The malt is passed through a mill, and as the final taste can be affected, it’s key to remember to crush the malt to the correct size.
The crushed malt is mixed with hot water, which creates a substance similar to oatmeal known as the mash.
A sugary liquid called the wort is created through the water, hydrating the malt, activating the enzymes and converting grain starches to fermentable sugars.
Separating The Wort From The Grain
To brew, the wort must be separated from the grain as well as possible. Mashout takes place where the temp of the mash is at 77°C to prevent enzymatic reactions.
Loose grain particles are then filtered to create a clearer wort. It is then rinsed with hot water to pull out most sugars as possible.
Cooking The Beer and Fermentation
The beer is cooked in a copper or brew kettle along with added flavours.
The wort must first be cooled between 15-20 °C. A lot of brewers use primary fermentation, this takes 3-5 days while the yeast converts most of the sugar into alcohol and CO2.
Secondary fermentation is used by smaller breweries, this takes 2 weeks or longer as the yeast works slower.
Making The Beer Ready For Sale
The conditioning process ensures the beer is ready for sale and lasts near to 2 weeks. This helps stabilise the flavour and aroma, so the taste is consistent when drinking.
The beer is filtered again to remove unwanted by-products. Once the filtering process is done, the finished product is created.
How Does Nitrogen Help Brew Beer?
While beer is stored, nitrogen is used to prevent air from entering because of temperature changes. As well as this, it can fill the headspace when the product is transported to another tank to prevent any pressure from being lost.
To clean brewing equipment, carbon dioxide is utilised along with a caustic solution. However,
a reaction between carbon dioxide and sodium hydroxide is likely.
As nitrogen and sodium hydroxide does not react when mixed, when carbon dioxide is replaced by nitrogen, the likelihood of a chemical reaction is reduced. This allows brewers to reuse cleaning solutions and avoid implosions of vessels.

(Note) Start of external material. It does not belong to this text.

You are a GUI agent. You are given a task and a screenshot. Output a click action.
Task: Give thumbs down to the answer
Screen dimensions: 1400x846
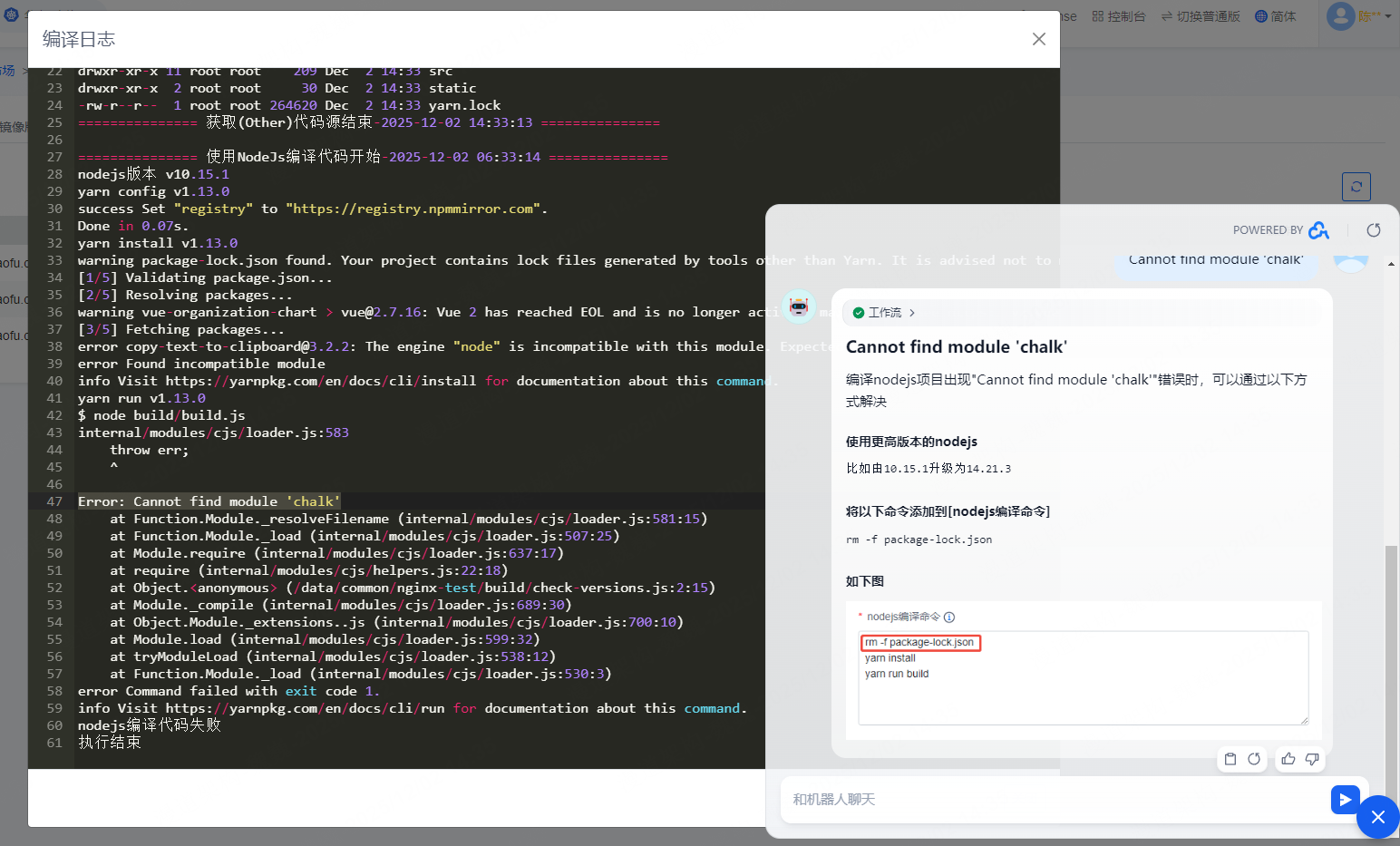pos(1312,759)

When bottling beer, nitrogen helps reduce the risk of oxidation and increases its shelf life. It can also dry beer bottles when rinsed.
The beer brewing process is becoming more efficient with the help of technology. Brewers can now produce a higher quality product in a shorter amount of time. Technology has also helped brewers save money. Thanks to technology, beer brewing is now more efficient than ever before.